SUMMARY: The Fair Labor Standards Act (FLSA or Act) guarantees a minimum wage and overtime pay at a rate of not less than one and one-half times the employee’s regular rate for hours worked over 40 in a workweek. While these protections extend to most workers, the FLSA does provide a number of exemptions. The Department of Labor (Department) proposes to update and revise the regulations issued under the FLSA implementing the exemption from minimum wage and overtime pay for executive, administrative, professional, outside sales, and computer employees. This exemption is referred to as the FLSA’s “EAP” or “white collar” exemption. To be considered exempt, employees must meet certain minimum tests related to their primary job duties and be paid on a salary basis at not less than a specified minimum amount.

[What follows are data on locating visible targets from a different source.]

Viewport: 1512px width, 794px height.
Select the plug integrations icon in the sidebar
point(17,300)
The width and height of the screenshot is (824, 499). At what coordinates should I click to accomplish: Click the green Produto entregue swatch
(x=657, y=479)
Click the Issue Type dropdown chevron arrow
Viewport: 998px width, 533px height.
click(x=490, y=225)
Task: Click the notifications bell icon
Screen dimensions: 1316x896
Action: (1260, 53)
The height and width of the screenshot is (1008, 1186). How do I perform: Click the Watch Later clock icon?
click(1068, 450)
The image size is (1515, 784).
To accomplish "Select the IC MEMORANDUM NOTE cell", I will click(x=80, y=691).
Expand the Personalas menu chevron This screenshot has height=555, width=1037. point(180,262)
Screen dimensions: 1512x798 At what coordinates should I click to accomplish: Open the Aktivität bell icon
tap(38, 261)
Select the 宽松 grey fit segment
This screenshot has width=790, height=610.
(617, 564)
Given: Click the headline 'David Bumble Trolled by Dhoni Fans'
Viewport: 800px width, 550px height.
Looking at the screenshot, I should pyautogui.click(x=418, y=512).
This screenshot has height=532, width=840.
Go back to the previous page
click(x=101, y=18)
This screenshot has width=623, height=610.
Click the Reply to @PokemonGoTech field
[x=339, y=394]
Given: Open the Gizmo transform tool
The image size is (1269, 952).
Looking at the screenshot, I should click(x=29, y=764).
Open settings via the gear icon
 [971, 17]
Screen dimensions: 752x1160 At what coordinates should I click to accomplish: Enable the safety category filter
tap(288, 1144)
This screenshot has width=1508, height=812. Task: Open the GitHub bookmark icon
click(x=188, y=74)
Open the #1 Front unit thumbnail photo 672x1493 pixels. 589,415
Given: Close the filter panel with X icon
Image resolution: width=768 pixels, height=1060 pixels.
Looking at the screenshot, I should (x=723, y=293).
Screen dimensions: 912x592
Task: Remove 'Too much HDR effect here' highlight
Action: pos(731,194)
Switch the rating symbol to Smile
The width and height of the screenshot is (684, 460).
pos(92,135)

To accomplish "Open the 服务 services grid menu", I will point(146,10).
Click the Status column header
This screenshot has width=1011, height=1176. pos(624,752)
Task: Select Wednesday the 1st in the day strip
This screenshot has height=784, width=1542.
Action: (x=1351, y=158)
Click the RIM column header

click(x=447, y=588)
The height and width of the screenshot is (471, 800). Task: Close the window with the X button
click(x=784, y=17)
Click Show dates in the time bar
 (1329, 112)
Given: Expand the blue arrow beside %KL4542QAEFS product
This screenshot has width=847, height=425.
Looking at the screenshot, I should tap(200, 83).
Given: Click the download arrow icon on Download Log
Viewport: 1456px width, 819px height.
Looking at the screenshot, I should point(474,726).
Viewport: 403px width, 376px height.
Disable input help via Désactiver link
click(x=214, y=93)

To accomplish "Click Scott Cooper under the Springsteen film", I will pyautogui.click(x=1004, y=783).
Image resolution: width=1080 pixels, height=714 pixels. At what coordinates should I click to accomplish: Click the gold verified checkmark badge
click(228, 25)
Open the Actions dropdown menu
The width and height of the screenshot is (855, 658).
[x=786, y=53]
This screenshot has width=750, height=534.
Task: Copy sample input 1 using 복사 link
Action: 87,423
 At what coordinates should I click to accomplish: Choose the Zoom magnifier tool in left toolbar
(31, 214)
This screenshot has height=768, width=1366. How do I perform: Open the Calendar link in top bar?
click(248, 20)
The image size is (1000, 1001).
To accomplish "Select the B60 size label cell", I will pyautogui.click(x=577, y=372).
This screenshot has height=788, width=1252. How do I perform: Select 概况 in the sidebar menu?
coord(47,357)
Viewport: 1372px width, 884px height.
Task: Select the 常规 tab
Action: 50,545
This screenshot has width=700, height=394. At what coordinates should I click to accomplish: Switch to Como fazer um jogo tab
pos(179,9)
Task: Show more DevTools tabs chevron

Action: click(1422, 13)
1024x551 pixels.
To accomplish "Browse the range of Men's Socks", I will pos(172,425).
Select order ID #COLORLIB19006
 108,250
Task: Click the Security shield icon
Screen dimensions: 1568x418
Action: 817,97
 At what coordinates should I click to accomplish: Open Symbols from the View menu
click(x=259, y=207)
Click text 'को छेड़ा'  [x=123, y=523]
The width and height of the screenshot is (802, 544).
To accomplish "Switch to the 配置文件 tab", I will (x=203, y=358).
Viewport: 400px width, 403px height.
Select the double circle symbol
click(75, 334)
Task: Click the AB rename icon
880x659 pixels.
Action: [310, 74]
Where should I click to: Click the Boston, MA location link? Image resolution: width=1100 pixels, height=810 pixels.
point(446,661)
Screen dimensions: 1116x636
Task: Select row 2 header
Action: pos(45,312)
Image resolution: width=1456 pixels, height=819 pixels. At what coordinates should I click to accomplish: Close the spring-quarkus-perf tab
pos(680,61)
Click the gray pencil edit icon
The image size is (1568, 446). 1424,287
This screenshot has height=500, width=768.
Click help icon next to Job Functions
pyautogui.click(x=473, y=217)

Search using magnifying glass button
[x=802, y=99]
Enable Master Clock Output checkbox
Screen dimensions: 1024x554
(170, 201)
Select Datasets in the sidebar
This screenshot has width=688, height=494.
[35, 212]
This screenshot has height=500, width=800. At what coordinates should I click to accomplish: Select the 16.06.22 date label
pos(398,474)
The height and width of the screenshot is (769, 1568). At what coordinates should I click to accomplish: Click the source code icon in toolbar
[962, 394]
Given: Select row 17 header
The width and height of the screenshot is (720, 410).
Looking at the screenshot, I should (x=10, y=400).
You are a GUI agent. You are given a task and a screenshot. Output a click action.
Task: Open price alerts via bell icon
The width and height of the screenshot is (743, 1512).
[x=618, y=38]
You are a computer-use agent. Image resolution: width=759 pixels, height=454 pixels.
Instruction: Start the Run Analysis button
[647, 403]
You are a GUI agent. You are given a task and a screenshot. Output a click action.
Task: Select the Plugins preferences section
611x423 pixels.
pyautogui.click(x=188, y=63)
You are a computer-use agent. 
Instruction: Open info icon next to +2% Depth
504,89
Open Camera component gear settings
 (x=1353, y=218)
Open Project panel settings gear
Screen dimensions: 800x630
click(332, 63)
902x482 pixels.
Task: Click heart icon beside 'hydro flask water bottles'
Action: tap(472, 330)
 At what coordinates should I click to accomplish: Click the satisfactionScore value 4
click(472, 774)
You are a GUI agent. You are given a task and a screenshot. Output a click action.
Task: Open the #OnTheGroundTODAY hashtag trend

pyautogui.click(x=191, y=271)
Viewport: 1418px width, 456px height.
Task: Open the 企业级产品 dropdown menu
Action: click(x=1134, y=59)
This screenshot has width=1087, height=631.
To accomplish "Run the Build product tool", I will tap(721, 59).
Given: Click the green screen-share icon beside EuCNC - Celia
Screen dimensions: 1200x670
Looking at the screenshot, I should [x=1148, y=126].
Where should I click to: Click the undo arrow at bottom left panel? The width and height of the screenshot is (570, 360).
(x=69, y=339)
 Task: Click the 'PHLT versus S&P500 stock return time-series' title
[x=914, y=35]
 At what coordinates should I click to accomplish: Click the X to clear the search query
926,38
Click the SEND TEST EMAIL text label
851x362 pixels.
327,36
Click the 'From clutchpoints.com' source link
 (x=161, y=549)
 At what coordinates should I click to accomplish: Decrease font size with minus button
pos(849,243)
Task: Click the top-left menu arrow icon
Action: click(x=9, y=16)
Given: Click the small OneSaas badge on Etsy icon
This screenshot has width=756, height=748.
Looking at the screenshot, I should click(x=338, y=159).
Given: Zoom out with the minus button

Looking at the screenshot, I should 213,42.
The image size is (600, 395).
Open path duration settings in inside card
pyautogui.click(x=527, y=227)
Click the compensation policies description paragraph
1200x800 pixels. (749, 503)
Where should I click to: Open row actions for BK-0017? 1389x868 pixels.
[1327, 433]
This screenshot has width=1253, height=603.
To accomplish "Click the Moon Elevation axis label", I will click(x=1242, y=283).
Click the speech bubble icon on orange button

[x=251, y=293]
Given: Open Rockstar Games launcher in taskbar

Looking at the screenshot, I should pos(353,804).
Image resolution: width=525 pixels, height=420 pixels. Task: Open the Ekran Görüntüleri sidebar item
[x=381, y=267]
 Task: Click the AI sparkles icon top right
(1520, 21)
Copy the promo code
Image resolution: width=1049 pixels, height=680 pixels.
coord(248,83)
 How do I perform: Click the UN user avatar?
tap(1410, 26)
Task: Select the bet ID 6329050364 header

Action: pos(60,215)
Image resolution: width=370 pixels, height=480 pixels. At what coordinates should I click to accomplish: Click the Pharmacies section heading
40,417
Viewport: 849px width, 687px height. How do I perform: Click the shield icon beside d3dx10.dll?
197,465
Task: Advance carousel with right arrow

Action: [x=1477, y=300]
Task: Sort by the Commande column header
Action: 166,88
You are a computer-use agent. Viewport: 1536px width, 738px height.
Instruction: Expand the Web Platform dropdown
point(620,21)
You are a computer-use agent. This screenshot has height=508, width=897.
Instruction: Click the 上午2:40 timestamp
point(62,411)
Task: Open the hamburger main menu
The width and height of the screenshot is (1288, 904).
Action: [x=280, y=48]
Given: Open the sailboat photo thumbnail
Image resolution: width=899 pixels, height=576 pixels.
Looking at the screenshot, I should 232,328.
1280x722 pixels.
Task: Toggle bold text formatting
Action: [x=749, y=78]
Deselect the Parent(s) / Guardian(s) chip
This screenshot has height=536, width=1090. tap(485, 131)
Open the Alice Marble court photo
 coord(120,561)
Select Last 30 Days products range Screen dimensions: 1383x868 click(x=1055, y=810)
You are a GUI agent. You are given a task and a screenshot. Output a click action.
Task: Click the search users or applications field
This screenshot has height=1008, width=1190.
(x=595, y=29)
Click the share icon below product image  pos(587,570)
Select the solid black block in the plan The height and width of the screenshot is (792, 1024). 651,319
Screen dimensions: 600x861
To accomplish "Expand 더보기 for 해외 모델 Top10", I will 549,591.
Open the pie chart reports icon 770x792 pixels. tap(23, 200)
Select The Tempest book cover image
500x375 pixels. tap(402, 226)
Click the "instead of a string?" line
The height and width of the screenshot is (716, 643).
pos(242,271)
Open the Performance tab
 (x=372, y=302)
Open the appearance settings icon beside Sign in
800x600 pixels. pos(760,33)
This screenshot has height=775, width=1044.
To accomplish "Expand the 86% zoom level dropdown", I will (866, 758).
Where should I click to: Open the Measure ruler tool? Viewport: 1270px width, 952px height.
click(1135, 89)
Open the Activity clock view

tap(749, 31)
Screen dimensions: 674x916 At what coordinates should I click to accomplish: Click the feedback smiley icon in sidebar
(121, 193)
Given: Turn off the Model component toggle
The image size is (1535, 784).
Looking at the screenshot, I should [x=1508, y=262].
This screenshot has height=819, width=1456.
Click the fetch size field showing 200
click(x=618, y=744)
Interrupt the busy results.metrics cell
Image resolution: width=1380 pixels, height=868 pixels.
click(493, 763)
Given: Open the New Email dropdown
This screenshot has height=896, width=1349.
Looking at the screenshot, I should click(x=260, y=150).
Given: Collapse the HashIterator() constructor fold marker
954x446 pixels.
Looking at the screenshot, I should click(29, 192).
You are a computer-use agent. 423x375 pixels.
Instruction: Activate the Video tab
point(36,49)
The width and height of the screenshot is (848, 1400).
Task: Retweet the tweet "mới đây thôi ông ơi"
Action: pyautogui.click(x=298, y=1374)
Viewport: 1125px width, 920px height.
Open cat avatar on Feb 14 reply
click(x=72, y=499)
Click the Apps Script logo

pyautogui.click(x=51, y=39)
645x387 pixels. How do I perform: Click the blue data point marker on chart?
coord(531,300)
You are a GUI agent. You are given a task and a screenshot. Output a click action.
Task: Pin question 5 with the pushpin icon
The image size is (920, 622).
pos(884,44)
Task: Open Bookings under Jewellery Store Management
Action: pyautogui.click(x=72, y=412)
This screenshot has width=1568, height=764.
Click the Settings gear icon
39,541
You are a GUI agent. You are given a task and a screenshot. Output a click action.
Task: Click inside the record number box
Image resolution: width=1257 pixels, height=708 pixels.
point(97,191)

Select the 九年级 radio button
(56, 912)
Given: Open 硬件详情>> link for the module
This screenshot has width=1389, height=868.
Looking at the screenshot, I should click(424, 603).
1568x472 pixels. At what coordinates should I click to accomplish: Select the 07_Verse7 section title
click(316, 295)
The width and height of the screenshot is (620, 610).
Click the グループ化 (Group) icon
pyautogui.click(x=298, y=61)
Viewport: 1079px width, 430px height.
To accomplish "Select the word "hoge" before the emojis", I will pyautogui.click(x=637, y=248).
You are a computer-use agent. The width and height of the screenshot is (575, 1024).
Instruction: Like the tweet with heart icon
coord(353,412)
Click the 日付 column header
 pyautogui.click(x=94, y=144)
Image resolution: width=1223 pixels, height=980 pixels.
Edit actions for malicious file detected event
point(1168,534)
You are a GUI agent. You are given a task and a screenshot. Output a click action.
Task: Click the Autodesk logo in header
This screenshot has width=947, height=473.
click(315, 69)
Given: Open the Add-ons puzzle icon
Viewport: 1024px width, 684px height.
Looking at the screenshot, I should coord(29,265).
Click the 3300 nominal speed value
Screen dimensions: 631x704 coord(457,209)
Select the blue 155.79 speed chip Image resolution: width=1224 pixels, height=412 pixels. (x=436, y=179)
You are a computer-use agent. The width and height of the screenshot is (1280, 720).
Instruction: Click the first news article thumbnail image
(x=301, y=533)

The standard salary level required for exemption is currently $455 a week ($23,660 for a full-year worker) and was last updated in 2004.
By way of this rulemaking, the Department seeks to update the salary level to ensure that the FLSA’s intended overtime protections are fully implemented, and to simplify the identification of nonexempt employees, thus making the EAP exemption easier for employers and workers to understand. The Department also proposes automatically updating the salary level to prevent the level from becoming outdated with the often lengthy passage of time between rulemakings. Lastly, the Department is considering whether revisions to the duties tests are necessary in order to ensure that these tests fully reflect the purpose of the exemption.
DATES: Submit written comments on or before [INSERT DATE 60 DAYS AFTER DATE OF PUBLICATION IN THE FEDERAL REGISTER].
ADDRESSES: You may submit comments, identified by Regulatory Information Number (RIN) 1235-AA11, by either of the following methods: Electronic Comments: Submit comments through the Federal eRulemaking Portal http://www.regulations.gov. Follow the instructions for submitting comments. Mail: Address written submissions to Mary Ziegler, Director of the Division of Regulations, Legislation, and Interpretation, Wage and Hour Division, U.S. Department of Labor, Room S-3502, 200 Constitution Avenue, N.W., Washington, D.C. 20210. Instructions: Please submit only one copy of your comments by only one method.